**TASK TO COMPLETE**
Express the listing as a JSON list of strings, one string per line, starting at the line that contains "Remove Downmix channels to stereo with x" and continuing through the end of the listing. Omit blank lines and leave the pictures out.

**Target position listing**
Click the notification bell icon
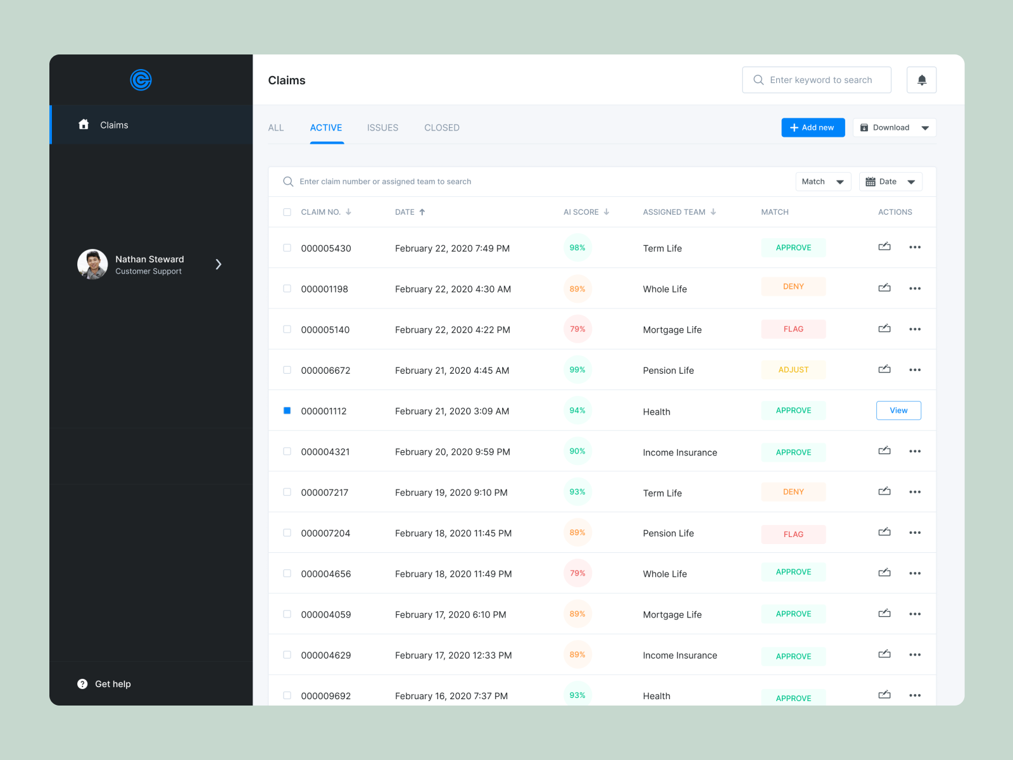 point(921,80)
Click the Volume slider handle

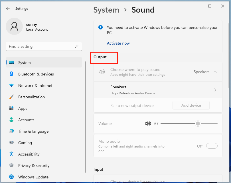[198, 124]
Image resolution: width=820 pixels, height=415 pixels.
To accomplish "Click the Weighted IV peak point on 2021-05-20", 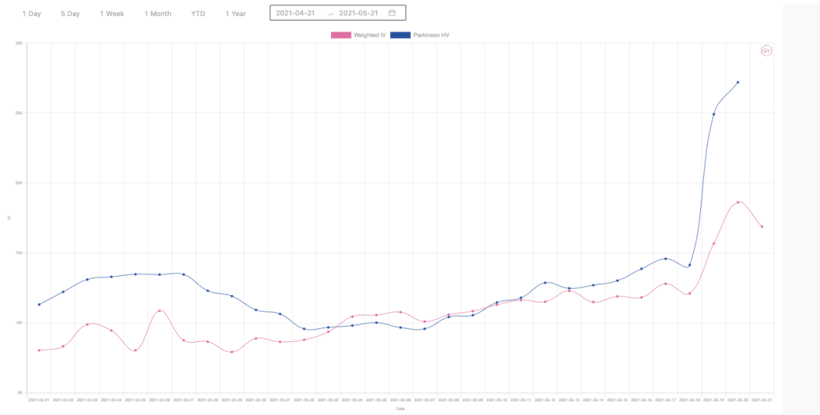I will click(738, 202).
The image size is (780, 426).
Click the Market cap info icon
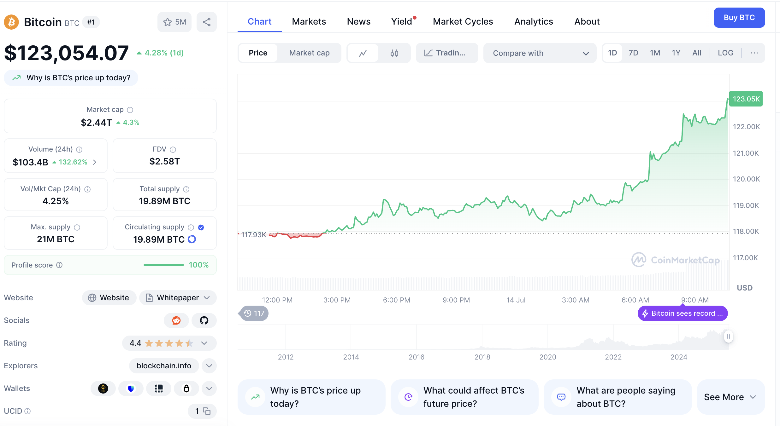point(130,110)
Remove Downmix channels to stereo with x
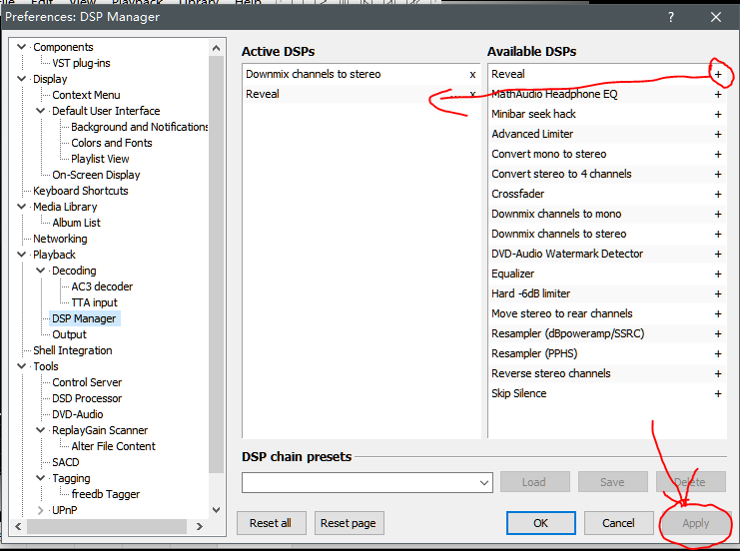Viewport: 740px width, 551px height. coord(472,74)
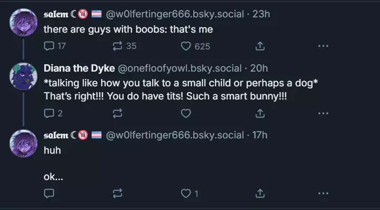Open the 23h timestamp of salem's post

(x=261, y=14)
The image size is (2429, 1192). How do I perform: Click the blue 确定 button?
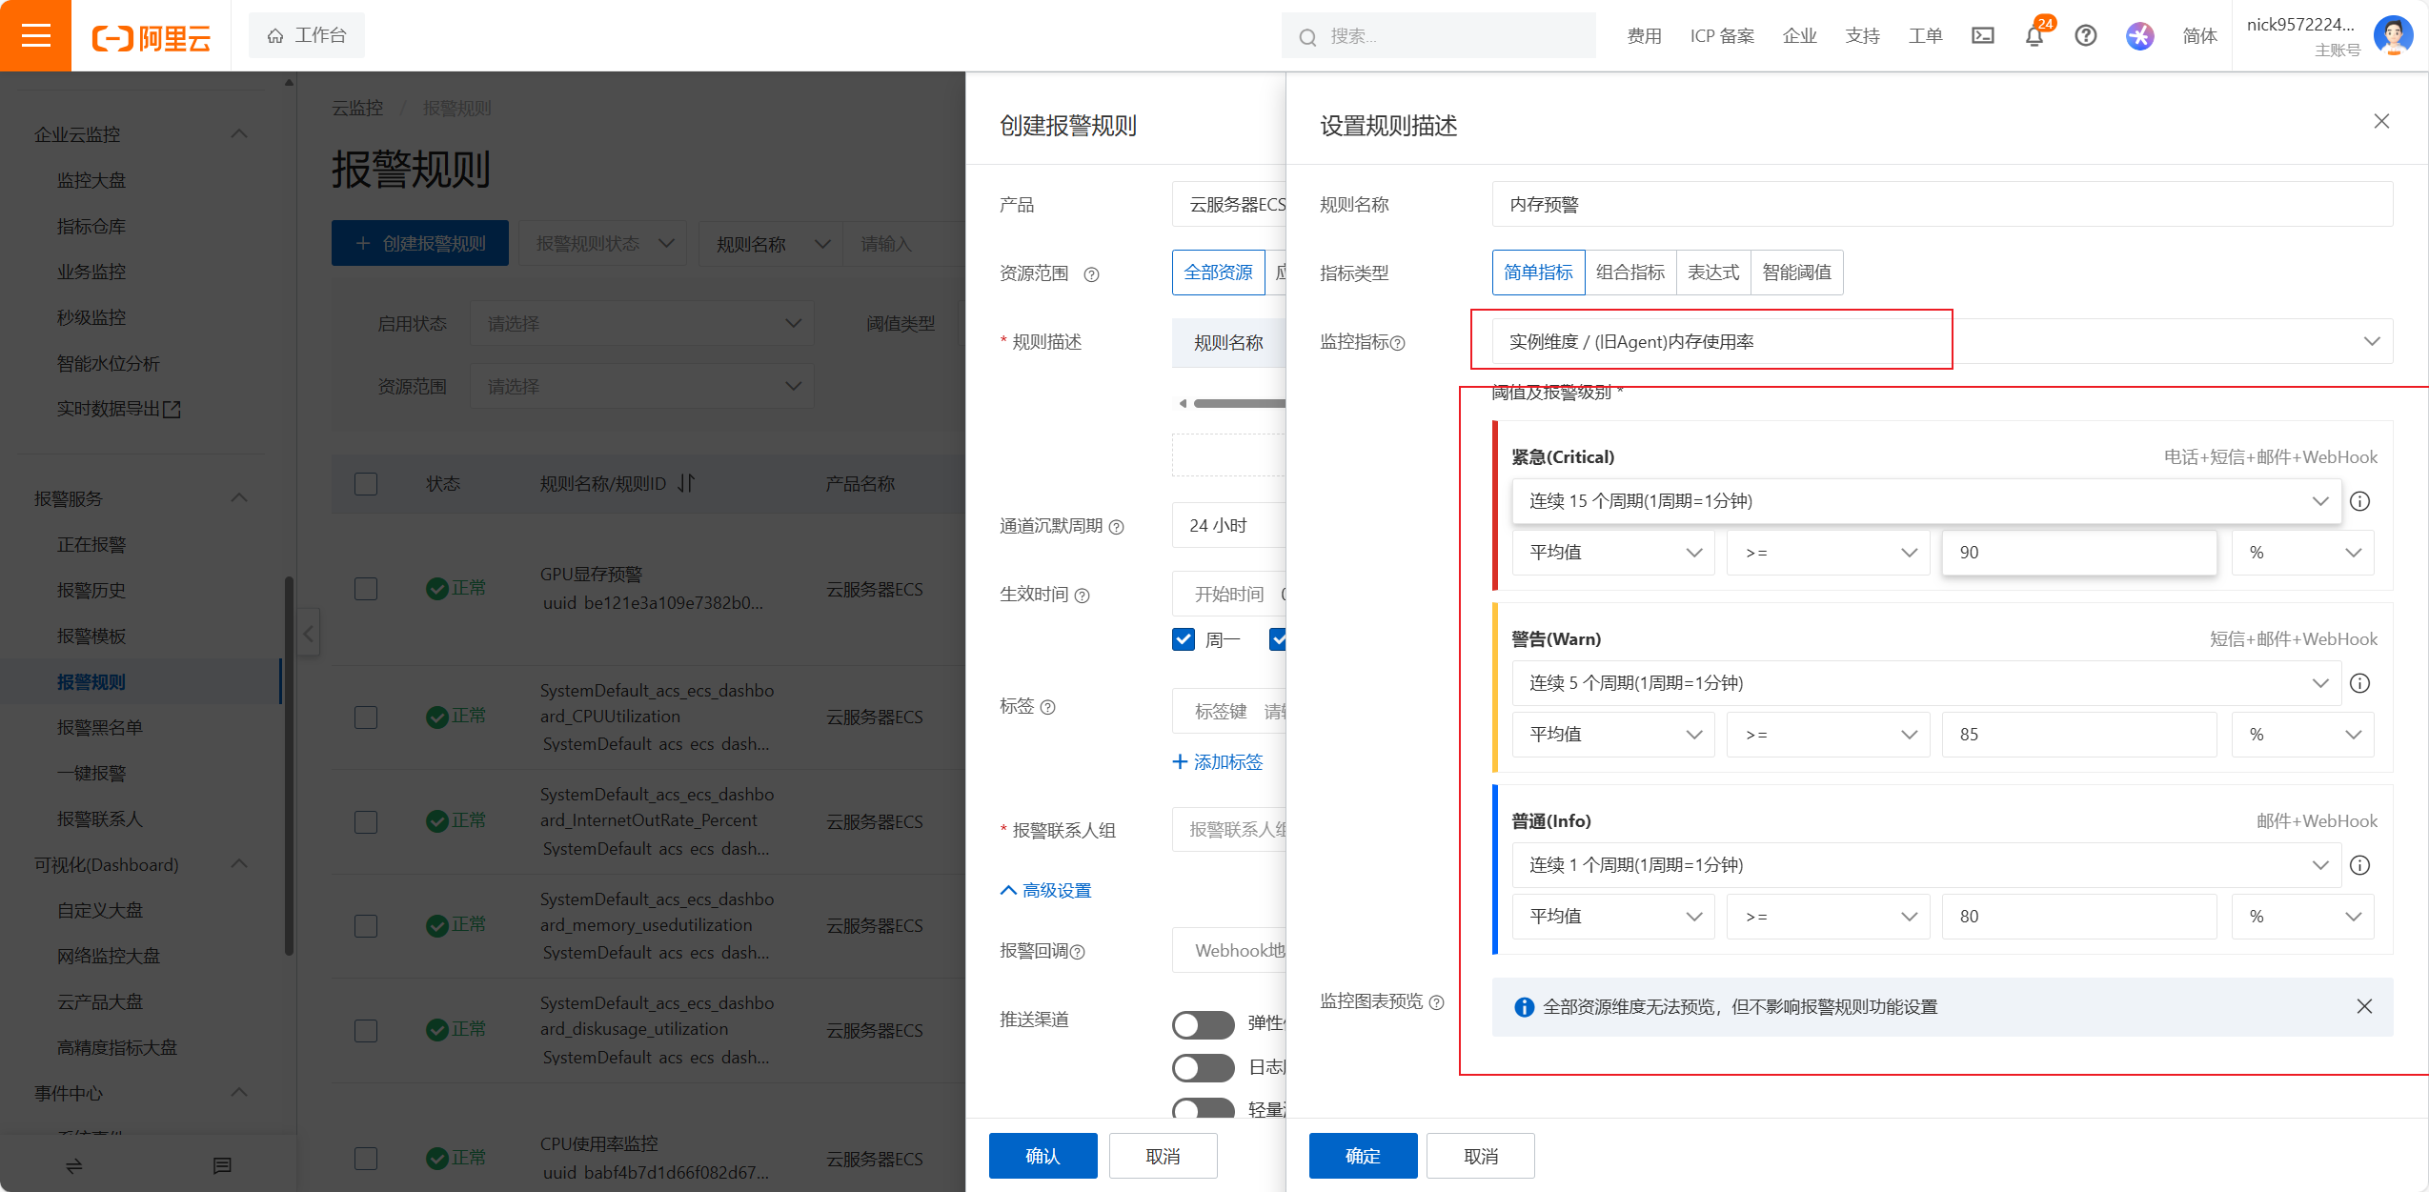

**CORRECT RESULT**
[
  "Remove Downmix channels to stereo with x",
  "Viewport: 740px width, 551px height. coord(472,74)",
  "Open the 23h timestamp of salem's post",
  "(x=261, y=14)",
  "The image size is (2429, 1192). How do I perform: Click the blue 确定 button?"
]